結果ははっきりと分かれました。お菓子を好きなだけ食べていた学生たちは、平均して20分ほど、パズルに取り組み続けました。ところが、甘いものを我慢してラディッシュを食べていた学生たちは、平均して8分ほどで「もう無理だ」とあきらめてしまったのです。

我慢を続けた後には
頑張る力が残りわずか?

 この違いを、「ラディッシュ組の学生は根性がなかった」と考えるのは、あまりにも酷でしょう。研究者たちが示したかったのは、そういうことではありません。彼らが注目したのは、「お菓子を我慢する」という行為そのものが、その後の粘り強さに影響を及ぼしうるという点です。

 ラディッシュを食べていた学生たちは、パズルに取り組む前の時点で、すでに「食べたい」という欲求を抑えるために意志のバッテリーを使っていました。そのために、パズルの課題で使える「我慢する意志の力」が残っていなかった可能性がある――この実験は、そうした見方を強く示唆しているのです。

 もちろん、「バッテリー残量」のように意志の力を測れるかどうかについては、いまも研究中で、議論の余地があります。それでも確かなのは、我慢や緊張が続いたあとに、頑張ろうとすると、それが負担に感じられやすい、ということです。

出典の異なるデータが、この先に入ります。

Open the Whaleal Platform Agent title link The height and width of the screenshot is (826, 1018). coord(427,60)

 学校で苦手な先生の前で愛想よく振る舞ったとき。ダイエット中に、友達が食べているポテトチップスをぐっとこらえたとき。部活で理不尽な練習メニューを、文句を飲み込んでこなしたとき。こうした1つひとつは小さな出来事に見えますが、どれも「お菓子を我慢する時間」と同じなのです。

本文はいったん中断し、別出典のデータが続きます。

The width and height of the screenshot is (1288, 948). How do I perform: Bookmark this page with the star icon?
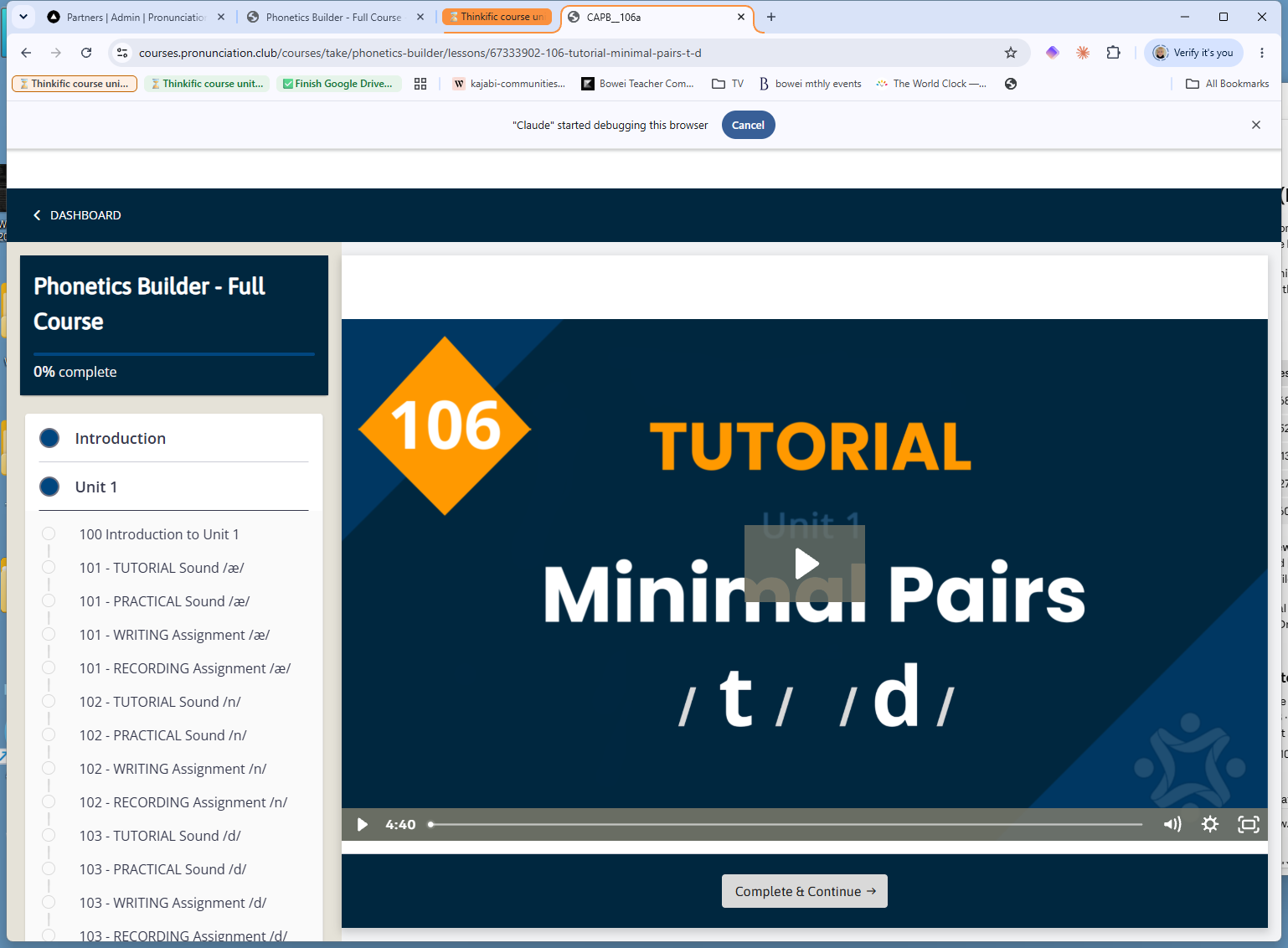coord(1011,53)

 こうした我慢が続いたあとに、机に向かって勉強しようと思ったのに集中が続かなかったとしても、意志が弱いのではなく、すでに心のエネルギーを使いきっているからだ、と考える方が自然です。だからこそ大切なのは、「もっと気合いを入れろ」と自分を追い込むのではなく、「今の自分にはどれくらい余力が残っているだろう」と一度立ち止まって、自分の状態を見つめることなのです。